[Item-finding records]

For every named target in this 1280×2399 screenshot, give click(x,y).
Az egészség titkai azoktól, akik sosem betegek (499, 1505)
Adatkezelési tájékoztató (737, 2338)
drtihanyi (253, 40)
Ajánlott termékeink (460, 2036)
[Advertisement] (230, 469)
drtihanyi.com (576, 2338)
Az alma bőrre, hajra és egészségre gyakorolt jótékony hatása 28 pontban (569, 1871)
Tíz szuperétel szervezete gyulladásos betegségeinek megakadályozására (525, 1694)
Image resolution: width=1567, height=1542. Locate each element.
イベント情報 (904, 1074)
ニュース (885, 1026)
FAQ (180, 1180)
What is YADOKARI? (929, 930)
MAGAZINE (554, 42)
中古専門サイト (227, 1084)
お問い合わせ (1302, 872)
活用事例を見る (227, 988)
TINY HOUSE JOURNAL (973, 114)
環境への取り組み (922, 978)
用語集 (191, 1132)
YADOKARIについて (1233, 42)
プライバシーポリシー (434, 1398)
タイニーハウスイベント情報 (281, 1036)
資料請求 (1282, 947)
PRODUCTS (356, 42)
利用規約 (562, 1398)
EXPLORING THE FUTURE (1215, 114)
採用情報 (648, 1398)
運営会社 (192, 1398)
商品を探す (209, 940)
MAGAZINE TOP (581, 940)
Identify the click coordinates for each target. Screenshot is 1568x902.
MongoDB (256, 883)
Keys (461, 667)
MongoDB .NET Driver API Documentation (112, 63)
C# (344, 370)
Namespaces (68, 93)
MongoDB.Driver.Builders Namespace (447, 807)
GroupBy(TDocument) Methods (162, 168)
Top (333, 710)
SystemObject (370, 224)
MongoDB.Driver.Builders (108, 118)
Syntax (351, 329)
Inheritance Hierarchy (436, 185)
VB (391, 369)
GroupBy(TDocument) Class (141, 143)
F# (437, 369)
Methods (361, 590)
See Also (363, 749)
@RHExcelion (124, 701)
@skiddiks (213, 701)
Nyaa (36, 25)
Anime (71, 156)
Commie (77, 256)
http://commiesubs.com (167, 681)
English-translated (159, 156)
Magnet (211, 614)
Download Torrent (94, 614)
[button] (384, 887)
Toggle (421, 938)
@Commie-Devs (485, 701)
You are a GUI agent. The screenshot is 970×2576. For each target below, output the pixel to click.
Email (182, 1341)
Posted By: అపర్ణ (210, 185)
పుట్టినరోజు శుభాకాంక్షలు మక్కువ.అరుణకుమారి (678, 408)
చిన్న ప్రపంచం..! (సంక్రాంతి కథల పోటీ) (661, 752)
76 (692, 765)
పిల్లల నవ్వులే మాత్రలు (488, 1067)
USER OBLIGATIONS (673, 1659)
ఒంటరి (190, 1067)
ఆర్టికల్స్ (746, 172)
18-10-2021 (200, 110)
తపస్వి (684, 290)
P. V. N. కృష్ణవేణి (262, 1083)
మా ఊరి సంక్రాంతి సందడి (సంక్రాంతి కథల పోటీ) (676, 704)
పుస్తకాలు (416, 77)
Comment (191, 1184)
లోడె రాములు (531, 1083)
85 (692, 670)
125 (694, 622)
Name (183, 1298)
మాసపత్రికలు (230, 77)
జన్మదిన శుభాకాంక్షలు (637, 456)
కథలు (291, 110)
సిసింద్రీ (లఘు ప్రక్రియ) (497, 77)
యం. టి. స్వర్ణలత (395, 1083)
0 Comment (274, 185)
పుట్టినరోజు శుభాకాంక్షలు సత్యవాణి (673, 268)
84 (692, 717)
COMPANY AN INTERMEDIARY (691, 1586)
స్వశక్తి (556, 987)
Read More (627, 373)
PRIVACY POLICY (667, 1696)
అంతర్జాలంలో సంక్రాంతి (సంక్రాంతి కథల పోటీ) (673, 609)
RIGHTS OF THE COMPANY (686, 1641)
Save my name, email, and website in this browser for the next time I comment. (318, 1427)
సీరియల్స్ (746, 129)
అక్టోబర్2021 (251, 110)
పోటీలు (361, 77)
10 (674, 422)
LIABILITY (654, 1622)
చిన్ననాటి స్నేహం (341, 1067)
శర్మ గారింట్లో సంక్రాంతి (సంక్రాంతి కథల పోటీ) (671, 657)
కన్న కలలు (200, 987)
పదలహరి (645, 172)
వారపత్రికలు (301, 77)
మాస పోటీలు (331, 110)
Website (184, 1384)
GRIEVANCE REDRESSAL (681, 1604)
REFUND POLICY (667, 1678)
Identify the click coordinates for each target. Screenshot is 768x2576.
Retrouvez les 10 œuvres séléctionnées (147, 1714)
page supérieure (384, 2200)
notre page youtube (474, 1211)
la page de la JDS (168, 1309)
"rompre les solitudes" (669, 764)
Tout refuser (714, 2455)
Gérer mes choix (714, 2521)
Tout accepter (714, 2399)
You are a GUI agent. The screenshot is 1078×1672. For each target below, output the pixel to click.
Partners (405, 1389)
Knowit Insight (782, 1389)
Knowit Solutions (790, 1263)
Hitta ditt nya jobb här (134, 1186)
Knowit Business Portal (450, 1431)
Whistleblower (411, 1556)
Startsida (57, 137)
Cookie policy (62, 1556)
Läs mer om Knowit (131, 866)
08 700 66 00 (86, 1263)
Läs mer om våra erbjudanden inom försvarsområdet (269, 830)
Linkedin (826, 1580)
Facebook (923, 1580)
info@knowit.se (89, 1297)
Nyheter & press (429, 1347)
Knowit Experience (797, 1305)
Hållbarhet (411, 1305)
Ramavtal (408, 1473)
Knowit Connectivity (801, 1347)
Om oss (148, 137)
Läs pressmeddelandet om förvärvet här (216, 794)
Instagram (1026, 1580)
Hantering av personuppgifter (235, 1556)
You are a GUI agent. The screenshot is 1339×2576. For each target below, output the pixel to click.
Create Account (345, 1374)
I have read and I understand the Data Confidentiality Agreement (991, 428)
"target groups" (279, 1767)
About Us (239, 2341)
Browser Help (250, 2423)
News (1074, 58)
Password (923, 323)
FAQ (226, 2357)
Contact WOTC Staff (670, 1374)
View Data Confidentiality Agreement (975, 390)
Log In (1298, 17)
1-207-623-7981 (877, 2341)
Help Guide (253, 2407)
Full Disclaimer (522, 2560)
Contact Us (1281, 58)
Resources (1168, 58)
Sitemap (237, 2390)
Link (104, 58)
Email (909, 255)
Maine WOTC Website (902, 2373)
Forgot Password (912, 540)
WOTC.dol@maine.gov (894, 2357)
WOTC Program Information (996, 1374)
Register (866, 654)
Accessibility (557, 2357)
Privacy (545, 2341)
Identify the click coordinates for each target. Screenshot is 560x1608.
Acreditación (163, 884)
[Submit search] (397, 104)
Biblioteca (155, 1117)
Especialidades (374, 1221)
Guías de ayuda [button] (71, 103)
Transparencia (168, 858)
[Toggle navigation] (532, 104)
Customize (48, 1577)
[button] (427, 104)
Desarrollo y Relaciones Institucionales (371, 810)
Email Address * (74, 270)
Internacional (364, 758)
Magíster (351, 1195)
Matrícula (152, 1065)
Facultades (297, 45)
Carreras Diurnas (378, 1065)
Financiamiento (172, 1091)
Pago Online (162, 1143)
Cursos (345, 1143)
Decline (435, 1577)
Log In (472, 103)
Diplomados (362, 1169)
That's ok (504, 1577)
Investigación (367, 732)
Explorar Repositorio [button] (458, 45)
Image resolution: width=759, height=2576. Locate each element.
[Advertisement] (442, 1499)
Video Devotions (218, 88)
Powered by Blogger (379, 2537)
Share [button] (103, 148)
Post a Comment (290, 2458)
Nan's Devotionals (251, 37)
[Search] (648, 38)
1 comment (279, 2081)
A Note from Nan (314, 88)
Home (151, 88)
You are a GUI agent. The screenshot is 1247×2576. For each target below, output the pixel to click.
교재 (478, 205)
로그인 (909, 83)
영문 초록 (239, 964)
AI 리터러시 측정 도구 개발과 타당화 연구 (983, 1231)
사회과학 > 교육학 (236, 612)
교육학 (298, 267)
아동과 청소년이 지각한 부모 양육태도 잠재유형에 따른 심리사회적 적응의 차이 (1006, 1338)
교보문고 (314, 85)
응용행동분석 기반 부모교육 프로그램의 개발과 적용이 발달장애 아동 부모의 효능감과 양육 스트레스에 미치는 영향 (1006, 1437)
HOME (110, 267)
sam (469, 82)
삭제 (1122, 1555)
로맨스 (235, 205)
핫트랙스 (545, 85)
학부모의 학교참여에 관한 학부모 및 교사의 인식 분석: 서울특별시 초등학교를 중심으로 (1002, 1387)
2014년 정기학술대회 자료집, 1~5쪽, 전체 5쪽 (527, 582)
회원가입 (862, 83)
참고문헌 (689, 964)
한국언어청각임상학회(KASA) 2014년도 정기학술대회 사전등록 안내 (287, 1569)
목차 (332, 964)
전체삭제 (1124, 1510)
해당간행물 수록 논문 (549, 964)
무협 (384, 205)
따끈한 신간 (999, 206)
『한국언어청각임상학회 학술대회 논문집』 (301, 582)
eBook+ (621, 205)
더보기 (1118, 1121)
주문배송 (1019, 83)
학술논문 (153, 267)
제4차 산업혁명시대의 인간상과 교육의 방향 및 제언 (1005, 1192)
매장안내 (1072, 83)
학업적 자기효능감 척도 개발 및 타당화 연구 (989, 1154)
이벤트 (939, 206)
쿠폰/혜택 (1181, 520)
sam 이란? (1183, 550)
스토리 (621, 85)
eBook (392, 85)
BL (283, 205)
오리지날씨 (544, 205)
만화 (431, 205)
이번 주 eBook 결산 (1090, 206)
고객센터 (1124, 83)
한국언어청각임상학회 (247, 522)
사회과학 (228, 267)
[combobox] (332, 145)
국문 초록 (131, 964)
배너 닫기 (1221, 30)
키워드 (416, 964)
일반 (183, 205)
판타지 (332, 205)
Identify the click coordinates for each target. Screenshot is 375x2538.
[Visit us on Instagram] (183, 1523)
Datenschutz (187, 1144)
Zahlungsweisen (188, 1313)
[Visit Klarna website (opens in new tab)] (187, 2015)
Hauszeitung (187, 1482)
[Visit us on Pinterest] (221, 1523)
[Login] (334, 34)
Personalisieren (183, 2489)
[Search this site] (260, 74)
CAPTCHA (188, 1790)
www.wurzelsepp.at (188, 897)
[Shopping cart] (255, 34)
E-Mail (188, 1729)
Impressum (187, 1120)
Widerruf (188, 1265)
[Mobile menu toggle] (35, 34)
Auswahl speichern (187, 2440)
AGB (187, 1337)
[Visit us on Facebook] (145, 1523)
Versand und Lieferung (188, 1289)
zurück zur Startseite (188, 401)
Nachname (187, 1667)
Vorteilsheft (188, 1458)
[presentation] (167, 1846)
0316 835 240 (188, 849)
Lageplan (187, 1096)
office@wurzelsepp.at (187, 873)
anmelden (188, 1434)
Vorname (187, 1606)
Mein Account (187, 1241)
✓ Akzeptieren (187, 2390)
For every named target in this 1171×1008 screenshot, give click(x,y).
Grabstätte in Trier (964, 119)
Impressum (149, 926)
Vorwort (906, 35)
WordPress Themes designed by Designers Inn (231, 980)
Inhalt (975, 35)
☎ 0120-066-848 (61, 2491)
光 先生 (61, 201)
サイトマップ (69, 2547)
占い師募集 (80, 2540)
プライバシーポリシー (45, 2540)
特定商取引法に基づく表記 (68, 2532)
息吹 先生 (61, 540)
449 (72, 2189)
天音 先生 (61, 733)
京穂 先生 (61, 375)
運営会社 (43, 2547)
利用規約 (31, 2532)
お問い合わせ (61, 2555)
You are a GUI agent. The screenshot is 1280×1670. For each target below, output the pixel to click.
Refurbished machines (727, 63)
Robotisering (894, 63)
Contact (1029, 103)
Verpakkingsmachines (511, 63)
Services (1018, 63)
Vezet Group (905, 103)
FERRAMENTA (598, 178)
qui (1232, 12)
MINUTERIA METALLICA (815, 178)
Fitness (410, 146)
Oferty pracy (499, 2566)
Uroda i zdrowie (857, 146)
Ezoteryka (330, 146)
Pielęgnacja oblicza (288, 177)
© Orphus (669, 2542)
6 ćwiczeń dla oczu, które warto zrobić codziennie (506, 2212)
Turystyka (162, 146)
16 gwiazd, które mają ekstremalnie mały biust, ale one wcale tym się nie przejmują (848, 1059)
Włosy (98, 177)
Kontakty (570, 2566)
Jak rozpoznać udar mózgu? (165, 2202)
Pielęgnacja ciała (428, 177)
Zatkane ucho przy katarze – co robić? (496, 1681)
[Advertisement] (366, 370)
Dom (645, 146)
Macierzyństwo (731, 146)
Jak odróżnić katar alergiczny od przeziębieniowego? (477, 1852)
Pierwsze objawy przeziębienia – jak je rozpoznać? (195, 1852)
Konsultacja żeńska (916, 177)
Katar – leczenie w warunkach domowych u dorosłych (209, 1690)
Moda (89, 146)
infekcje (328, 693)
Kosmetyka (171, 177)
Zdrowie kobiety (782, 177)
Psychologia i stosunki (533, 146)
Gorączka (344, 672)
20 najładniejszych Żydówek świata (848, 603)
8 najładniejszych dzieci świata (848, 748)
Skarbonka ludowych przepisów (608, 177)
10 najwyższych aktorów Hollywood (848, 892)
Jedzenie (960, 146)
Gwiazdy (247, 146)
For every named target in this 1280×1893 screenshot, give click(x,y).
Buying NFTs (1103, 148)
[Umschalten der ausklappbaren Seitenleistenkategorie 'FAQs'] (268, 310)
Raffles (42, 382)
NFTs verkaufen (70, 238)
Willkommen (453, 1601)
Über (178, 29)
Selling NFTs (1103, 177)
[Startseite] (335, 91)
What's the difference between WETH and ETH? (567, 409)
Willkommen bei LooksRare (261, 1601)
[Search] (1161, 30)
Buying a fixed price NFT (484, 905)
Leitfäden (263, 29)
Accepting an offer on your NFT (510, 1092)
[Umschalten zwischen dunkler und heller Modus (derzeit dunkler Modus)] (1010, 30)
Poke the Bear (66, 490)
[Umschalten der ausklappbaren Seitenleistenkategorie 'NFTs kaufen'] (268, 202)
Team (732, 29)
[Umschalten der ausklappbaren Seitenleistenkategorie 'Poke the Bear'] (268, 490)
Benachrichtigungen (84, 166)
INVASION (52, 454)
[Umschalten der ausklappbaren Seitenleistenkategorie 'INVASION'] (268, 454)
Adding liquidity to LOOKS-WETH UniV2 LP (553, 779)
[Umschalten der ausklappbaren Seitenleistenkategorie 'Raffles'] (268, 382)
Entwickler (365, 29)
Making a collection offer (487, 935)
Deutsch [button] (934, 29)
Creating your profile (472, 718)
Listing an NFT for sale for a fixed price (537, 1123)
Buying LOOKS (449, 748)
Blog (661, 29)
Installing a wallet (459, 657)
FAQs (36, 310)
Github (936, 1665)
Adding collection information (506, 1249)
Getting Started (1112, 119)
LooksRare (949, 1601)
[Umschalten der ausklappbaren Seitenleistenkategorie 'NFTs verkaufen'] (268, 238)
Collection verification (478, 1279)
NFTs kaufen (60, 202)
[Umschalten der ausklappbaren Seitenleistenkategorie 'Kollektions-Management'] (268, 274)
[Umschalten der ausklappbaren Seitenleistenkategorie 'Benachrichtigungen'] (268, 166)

* _TASK TO CARRY OUT_: Rescale the stretch of records from the line containing "Magnet (211, 614)" through the line containing "పదలహరి (645, 172)", requests included: multiply every answer coordinate by 1.4 and round it to a whole number, rounding halves up. Leave the numbers in the requests unchanged.

* _PROBLEM SOLUTION_:
Magnet (295, 860)
Download Torrent (132, 860)
[button] (538, 1242)
Toggle (589, 1313)
@Commie-Devs (679, 981)
You are a GUI agent. The screenshot is 970×2576. For each target below, output the pixel to click.
Email (255, 1877)
Posted By: అపర్ణ (294, 259)
పుట్టినరోజు శుభాకాంక్షలు మక్కువ.అరుణకుమారి (949, 571)
చిన్న ప్రపంచం..! (సంక్రాంతి కథల పోటీ) (925, 1053)
76 (969, 1071)
పిల్లల నవ్వులే మాత్రలు (683, 1494)
USER OBLIGATIONS (942, 2323)
ఒంటరి (266, 1494)
ఆర్టికల్స్ (1044, 241)
18-10-2021 (280, 154)
తపస్వి (958, 406)
P. V. N. కృష్ణవేణి (367, 1516)
మా ఊరి సంక్రాంతి సందడి (సంక్రాంతి కథల పోటీ) (946, 986)
పుస్తకాలు (582, 108)
Comment (267, 1658)
లోడె రాములు (743, 1516)
85 (969, 938)
125 (972, 871)
Name (256, 1817)
మాసపత్రికలు (322, 108)
జన్మదిన శుభాకాంక్షలు (892, 638)
కథలు (407, 154)
సిసింద్రీ (లఘు ప్రక్రియ) (696, 108)
యం. టి. స్వర్ణలత (553, 1516)
0 Comment (384, 259)
పుట్టినరోజు శుభాకాంక్షలు సత్యవాణి (942, 375)
84 (969, 1004)
COMPANY AN INTERMEDIARY (967, 2220)
స్వశక్తి (778, 1382)
Read More (878, 522)
PRIVACY POLICY (934, 2374)
అంతర్జాలంలో సంక్రాంతి (సంక్రాంతి కథల పోటీ) (942, 853)
RIGHTS OF THE COMPANY (960, 2297)
Save my name, email, and website in this browser for the next time I comment. (445, 1998)
సీరియల్స్ (1044, 181)
అక్టోబర్2021 (351, 154)
పోటీలు (505, 108)
10 (944, 591)
LIABILITY (916, 2271)
చిన్ననాటి స్నేహం (477, 1494)
శర్మ గారింట్లో సంక్రాంతి (సంక్రాంతి కథల పోటీ) (939, 920)
కన్న కలలు (280, 1382)
పదలహరి (903, 241)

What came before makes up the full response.